DATA FOR THE TASK:

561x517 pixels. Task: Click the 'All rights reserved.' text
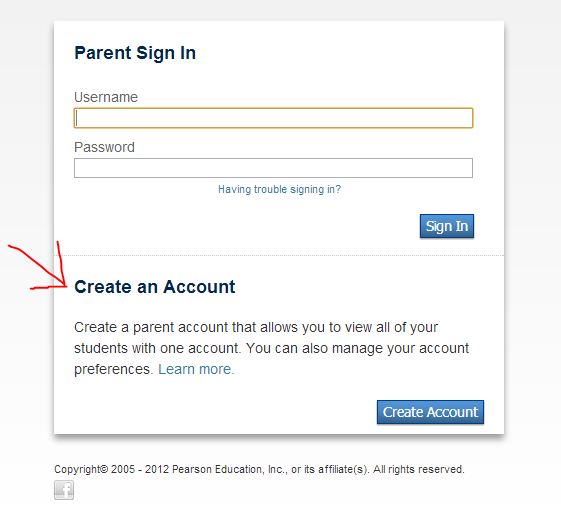click(x=419, y=469)
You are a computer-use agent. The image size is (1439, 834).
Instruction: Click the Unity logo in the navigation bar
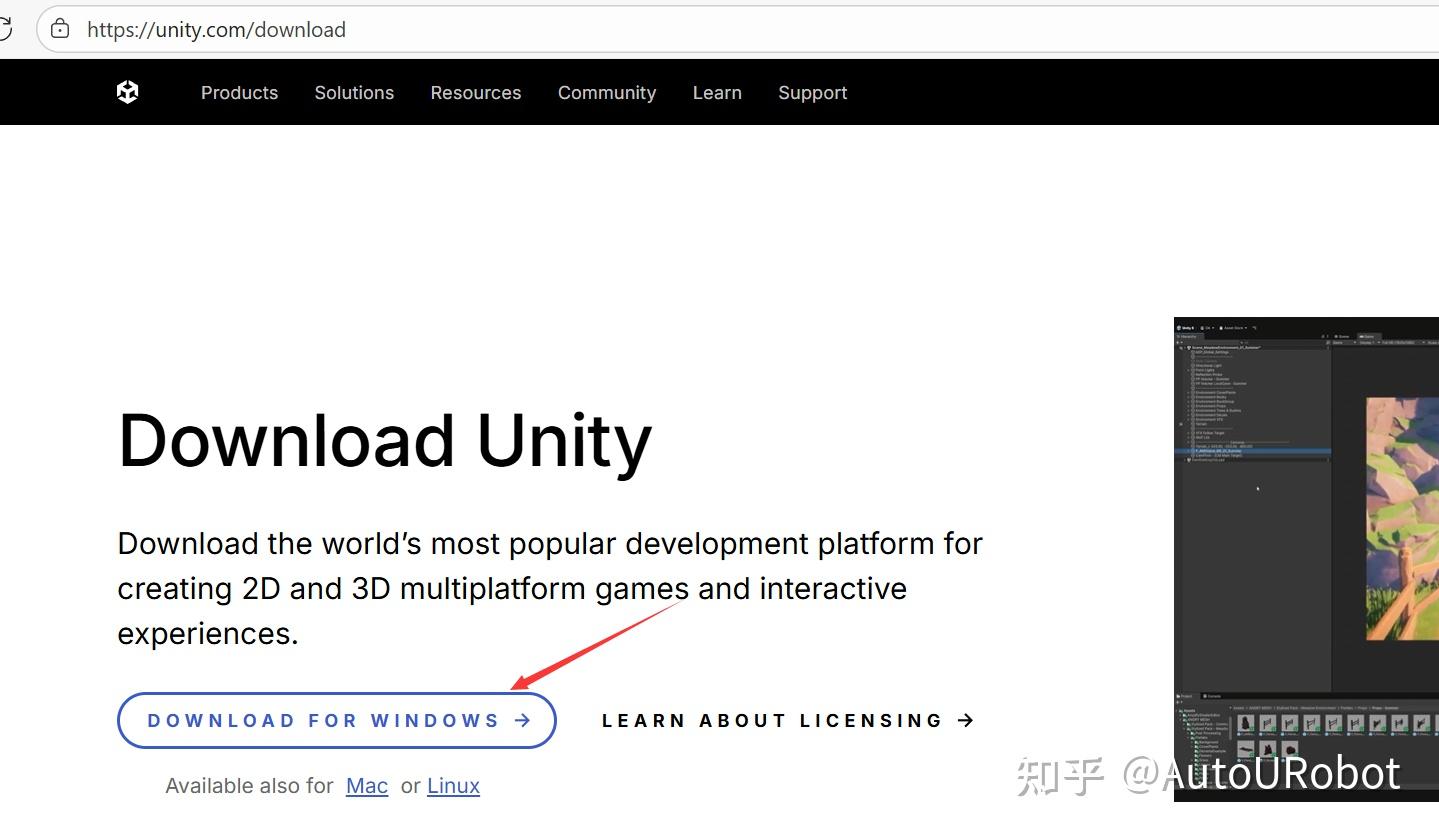point(128,91)
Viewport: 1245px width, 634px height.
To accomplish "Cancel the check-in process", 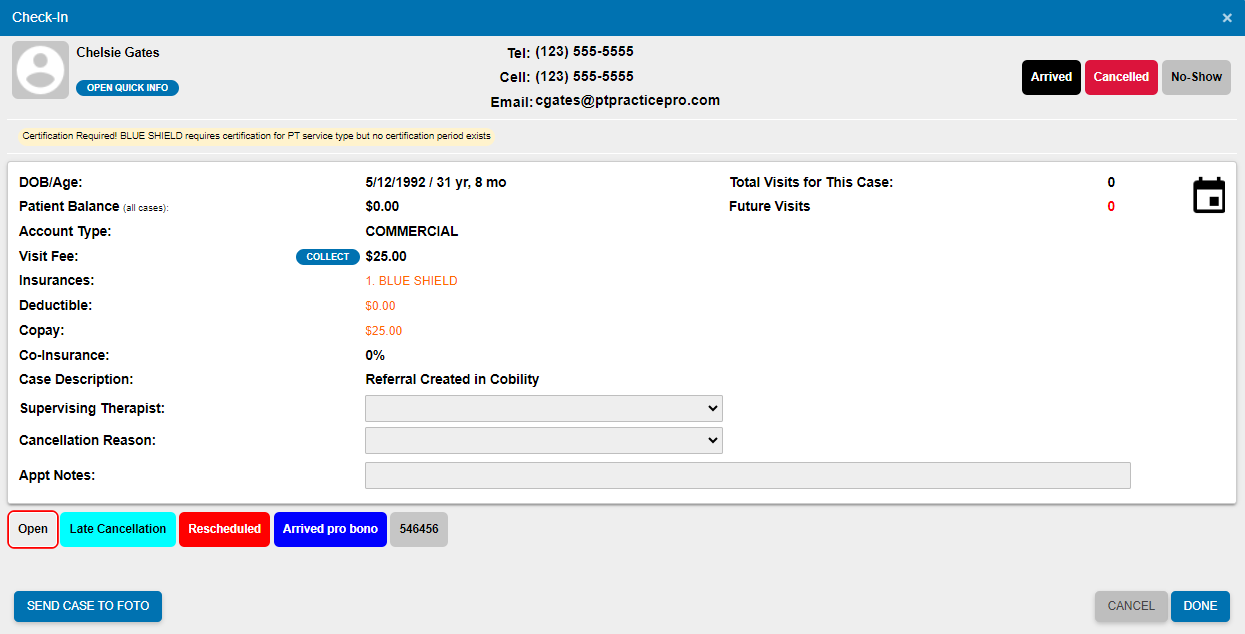I will point(1130,606).
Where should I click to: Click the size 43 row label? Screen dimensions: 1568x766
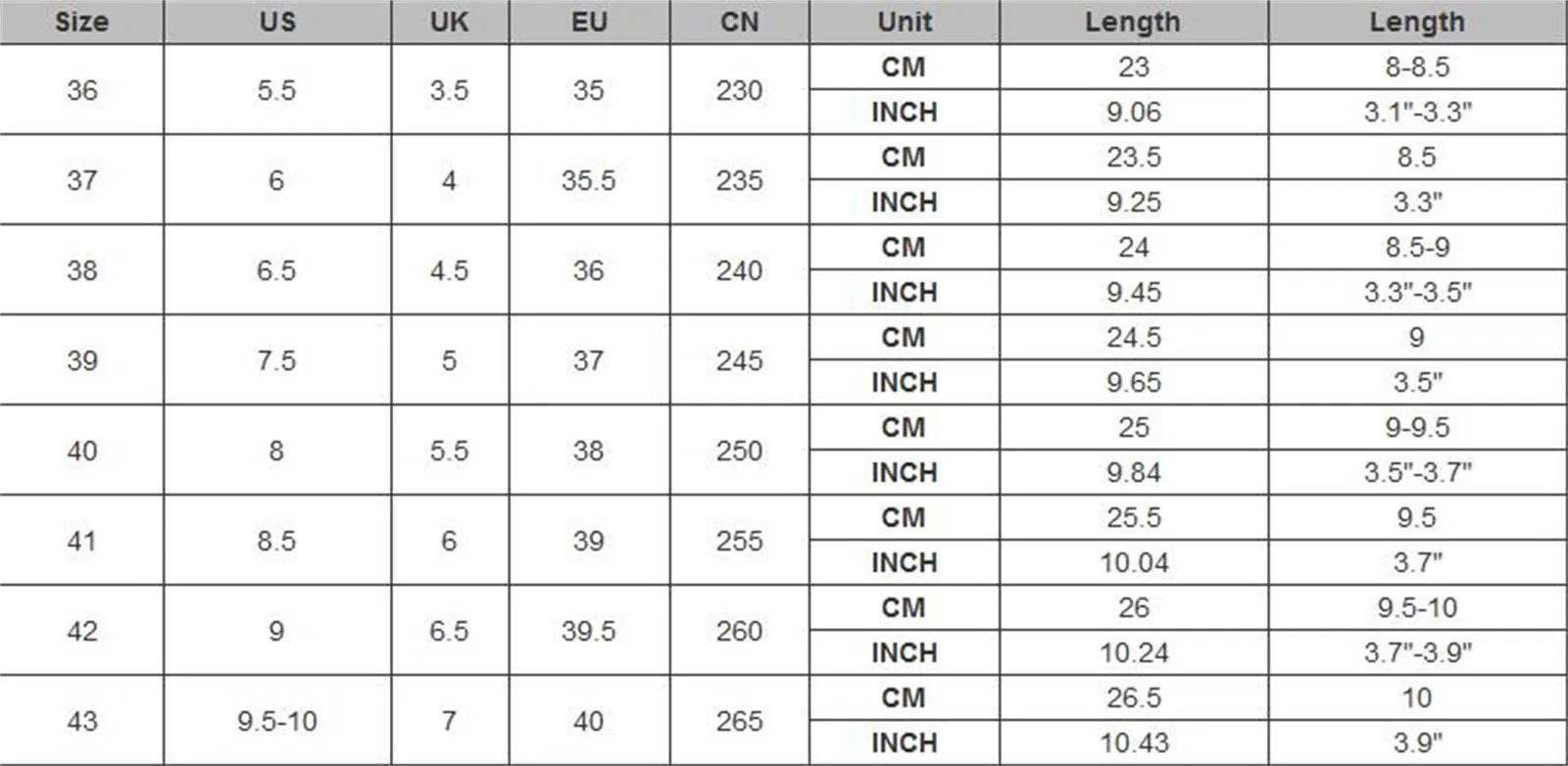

TASK TO CARRY OUT:
Examine each line of the listing for the word "size" and state only how many lines contain it.

TASK OUTPUT:
2